What the task requires: Leave out the pictures and give back all the entries exactly as written.

Exercise materials:
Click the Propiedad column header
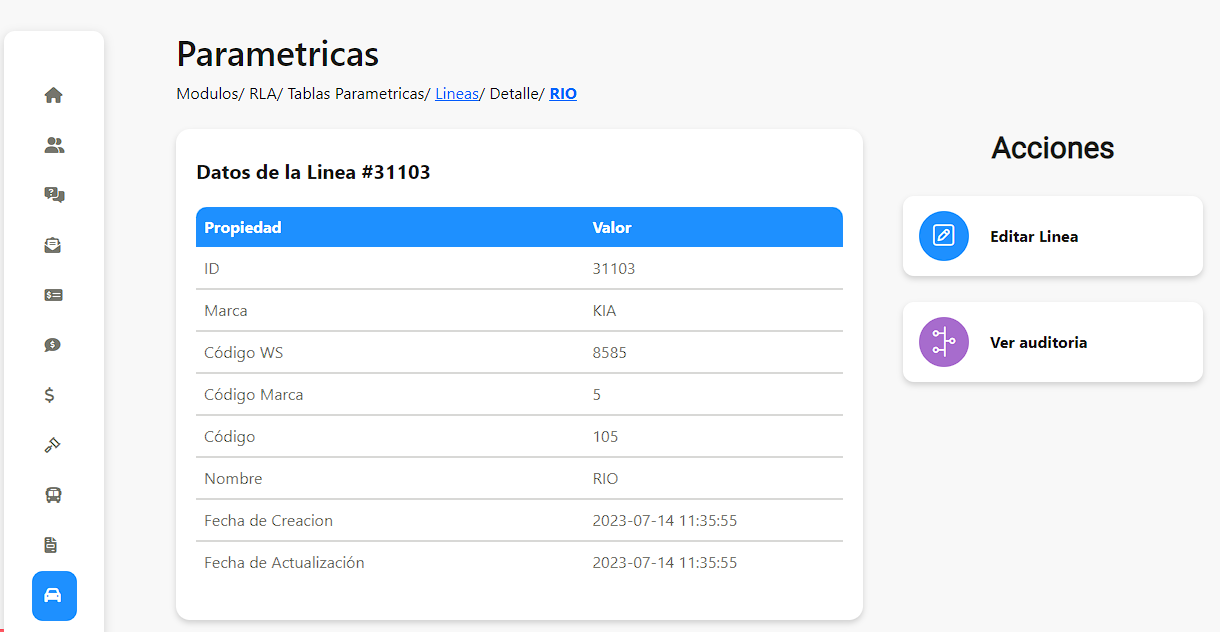This screenshot has width=1220, height=632. [x=243, y=228]
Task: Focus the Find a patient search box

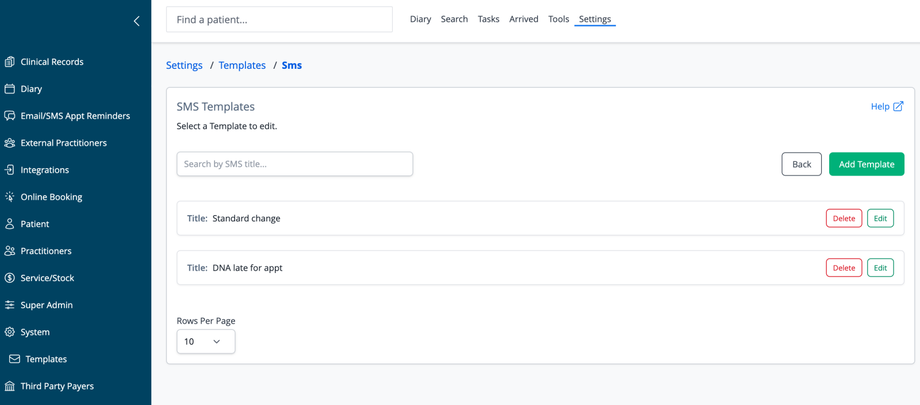Action: (279, 19)
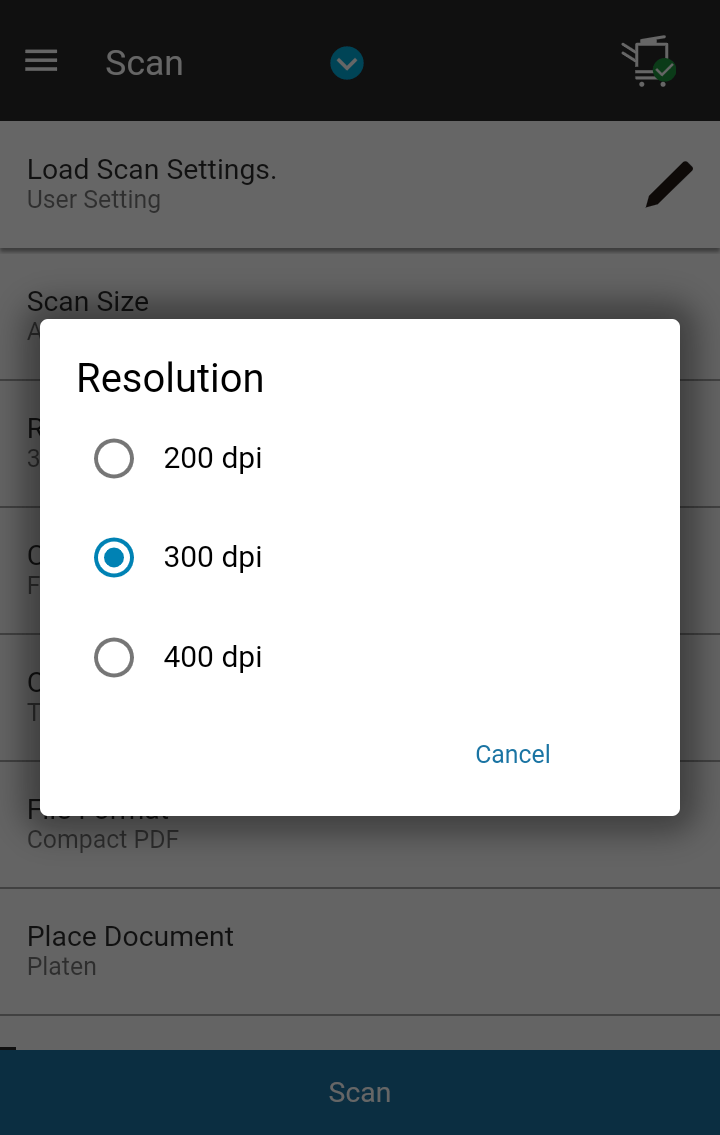Click the pencil edit icon
The image size is (720, 1135).
pyautogui.click(x=668, y=184)
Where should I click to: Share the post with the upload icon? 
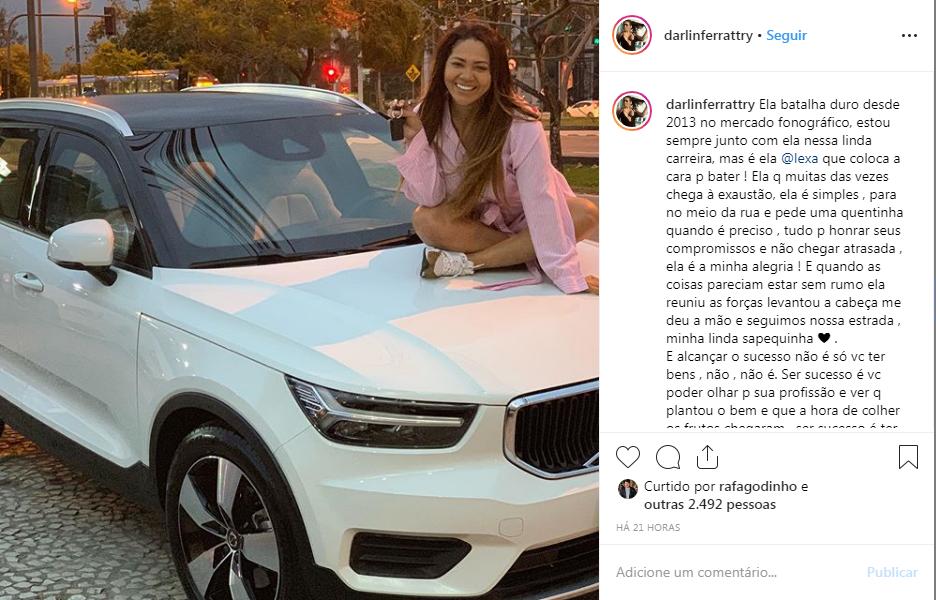click(x=707, y=457)
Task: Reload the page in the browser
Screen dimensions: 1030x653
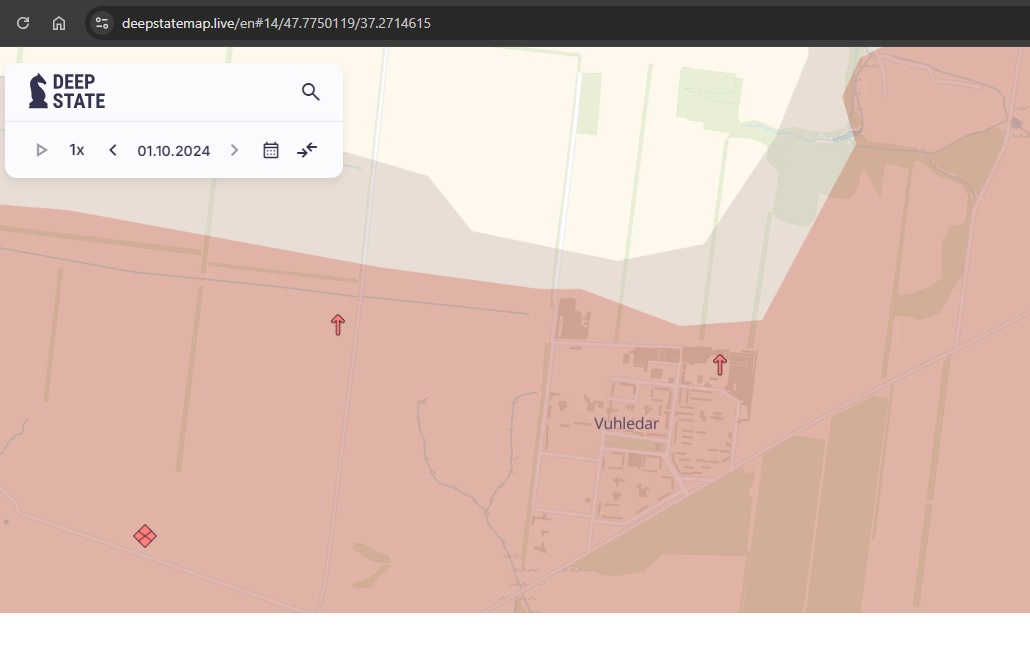Action: coord(23,23)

Exercise solution:
Click the Propiedad column header
This screenshot has width=1220, height=632. [x=243, y=228]
Task: Focus the Find a patient search box

Action: (279, 19)
Click the pencil edit icon
The image size is (720, 1135).
pyautogui.click(x=668, y=184)
Where should I click to: Share the post with the upload icon? 
click(x=707, y=457)
Task: Reload the page in the browser
Screen dimensions: 1030x653
Action: coord(23,23)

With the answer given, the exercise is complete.